Try it
Answer these questions using the text on network congestion below:
1. What three factors does it name as driving continued congestion?
2. What two uses does it say networks now serve?
3. Through what three means are the hypotheses and designs validated?

Extract
Despite the massive increases in transmission capacity of the last few years, one has every reason to believe that networks will remain durably congested, driven among other factors by the steadily increasing demand for video content, the proliferation of smart devices (i.e., smartphones or laptops with mobile data cards), and the forecasted additional traffic due to machine-to-machine (M2M) communications. Although this rapid trafiic growth, there is still a rather limited understanding of the features protocols have to support, the characteristics of the traffic being carried and the context where it is generated. There is thus a strong need for smart protocols that transport requested information at the cheapest possible cost on the network as well as provide good quality of service to network subscribers. One particularly new aspect of up-and-coming networks is that networks are now used to not only (i) access information, but also (ii) distributively process information, en-route. We study these issues at the theoretical and protocol design levels, by elaborating models and analysis of content demands and/or mobility of network subscribers. We validate the resulting hypothesis and designs  through experimentation, simulation, or data trace processing.

Information supplied
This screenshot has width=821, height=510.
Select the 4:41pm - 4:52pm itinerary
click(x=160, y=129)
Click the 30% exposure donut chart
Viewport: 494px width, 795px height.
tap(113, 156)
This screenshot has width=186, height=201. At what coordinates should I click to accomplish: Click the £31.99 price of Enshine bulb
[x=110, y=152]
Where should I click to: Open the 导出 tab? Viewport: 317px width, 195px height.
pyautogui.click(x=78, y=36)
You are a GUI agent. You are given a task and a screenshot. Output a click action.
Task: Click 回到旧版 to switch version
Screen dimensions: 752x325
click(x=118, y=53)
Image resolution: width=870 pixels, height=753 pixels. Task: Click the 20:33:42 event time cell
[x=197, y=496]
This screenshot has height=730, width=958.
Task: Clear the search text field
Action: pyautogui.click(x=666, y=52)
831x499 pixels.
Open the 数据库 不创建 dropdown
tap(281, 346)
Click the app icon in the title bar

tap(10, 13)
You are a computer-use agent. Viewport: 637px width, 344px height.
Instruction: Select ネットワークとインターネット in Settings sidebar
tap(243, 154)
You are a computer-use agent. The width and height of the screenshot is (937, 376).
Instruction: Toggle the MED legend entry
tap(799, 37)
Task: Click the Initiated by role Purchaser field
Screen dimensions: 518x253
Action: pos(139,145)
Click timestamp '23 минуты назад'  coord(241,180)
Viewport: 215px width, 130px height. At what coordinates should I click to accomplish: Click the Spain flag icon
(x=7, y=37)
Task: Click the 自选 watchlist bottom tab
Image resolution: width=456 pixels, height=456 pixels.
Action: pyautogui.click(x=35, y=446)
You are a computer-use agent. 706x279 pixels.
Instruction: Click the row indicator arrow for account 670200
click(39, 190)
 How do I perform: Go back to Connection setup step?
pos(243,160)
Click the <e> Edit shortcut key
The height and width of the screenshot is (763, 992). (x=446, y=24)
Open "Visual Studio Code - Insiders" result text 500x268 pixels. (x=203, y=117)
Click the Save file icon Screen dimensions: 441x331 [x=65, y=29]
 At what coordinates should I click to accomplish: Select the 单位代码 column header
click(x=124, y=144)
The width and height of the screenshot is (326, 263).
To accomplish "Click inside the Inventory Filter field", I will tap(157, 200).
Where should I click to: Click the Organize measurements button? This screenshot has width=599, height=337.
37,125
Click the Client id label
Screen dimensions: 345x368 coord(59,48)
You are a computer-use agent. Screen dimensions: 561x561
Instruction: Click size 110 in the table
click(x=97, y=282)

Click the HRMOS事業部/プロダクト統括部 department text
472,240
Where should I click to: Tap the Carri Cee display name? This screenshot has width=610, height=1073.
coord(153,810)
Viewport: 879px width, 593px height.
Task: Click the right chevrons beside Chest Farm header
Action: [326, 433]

Response area
1. The steadily increasing demand for video content, the proliferation of smart devices, and the forecasted additional traffic from machine-to-machine (M2M) communications.
2. Accessing information, and distributively processing information en-route.
3. Experimentation, simulation, or data trace processing.